- Born: 1950 (age 75–76)
- Education: Polytechnic University of Brooklyn
- Known for: Former president and CEO of Rovi Former chairman at Yahoo!
- Spouse: Regina Amoroso
- Children: 4

= Alfred Amoroso =

American business executive (born 1950)

Alfred J. Amoroso (born 1950) is an American business executive. He has held multiple high-level positions in businesses including Rovi Corporation and Yahoo!

== Biography ==
Amoroso has a bachelor's degree in systems engineering and a Master's in operations research from the Polytechnic University of Brooklyn, now part of New York University.

After college, Amoroso worked for Electronic Data Systems (EDS) for a number of years in Texas, Illinois and Connecticut.
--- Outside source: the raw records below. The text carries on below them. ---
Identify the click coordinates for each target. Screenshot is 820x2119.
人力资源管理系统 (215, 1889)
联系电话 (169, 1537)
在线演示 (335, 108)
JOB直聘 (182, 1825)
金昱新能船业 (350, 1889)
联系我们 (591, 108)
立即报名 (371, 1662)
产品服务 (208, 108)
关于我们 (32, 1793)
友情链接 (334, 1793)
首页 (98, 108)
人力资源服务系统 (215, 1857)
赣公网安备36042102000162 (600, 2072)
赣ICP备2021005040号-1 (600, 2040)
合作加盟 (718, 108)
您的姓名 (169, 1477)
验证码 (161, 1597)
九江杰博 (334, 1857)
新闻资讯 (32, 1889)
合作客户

He left EDS to found Computech, a systems consulting firm based in Bloomfield, Connecticut. It was acquired in 1985 by Price Waterhouse Consulting and he stayed on as a managing partner for several years. He was then recruited by IBM and worked in multiple capacities between November 1993 to October 1999, including serving as a member of the worldwide management committee. He was named president, CEO and director of CrossWorlds Software, Inc. in November 1999, holding the roles until the company's merger with IBM in January 2002. Amoroso was also an advisor to Warburg Pincus, a private equity investment firm, from September 2004 to June 2005. He served on the board of Foundry Networks from October 2000 to December 2008 and as chairman from January 2007 to December 2008, when it was sold to Brocade Communications Systems.
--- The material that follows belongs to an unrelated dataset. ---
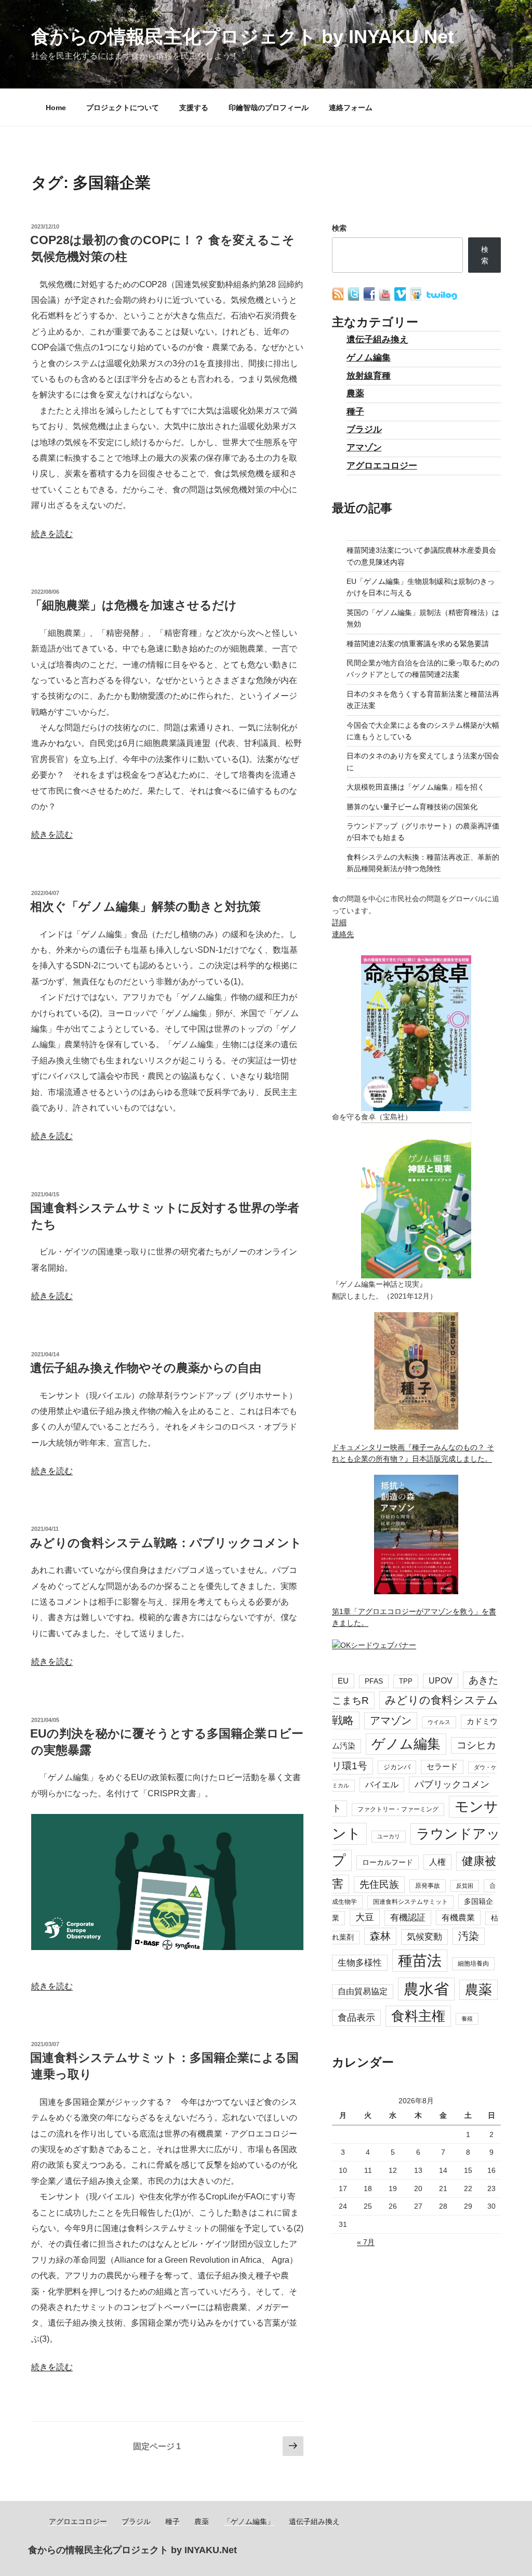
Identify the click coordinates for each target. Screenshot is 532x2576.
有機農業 (458, 1917)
From July 2002 to August 2004, Amoroso was the president, CEO, and vice chairman of META Group, an information technology research and advisory firm based in Stamford, Connecticut. The company was acquired by Macrovision in 2006 and he later served as president, CEO and director of Macrovision, which was renamed Rovi Corporation in 2009. Amoroso stepped down as CEO of Rovi in 2011 and was succeeded by Thomas Carson. Amoroso joined the board of Yahoo! in February 2012 and oversaw the special committee assembled to investigate Scott Thompson's degree legitimacy. He was chosen as the new board chairman in May 2012 after Thompson's departure. He stepped down in April 2013 and left the board in June 2013. He was temporarily replaced in the chairman role by director Maynard Webb Jr.

He joined ModuleQ's advisory board in April 2015. He continues to serve on the Bridge Restoration Ministry board, which he has been part of since at least 2012.

==Personal life==
He and his wife Regina have four children.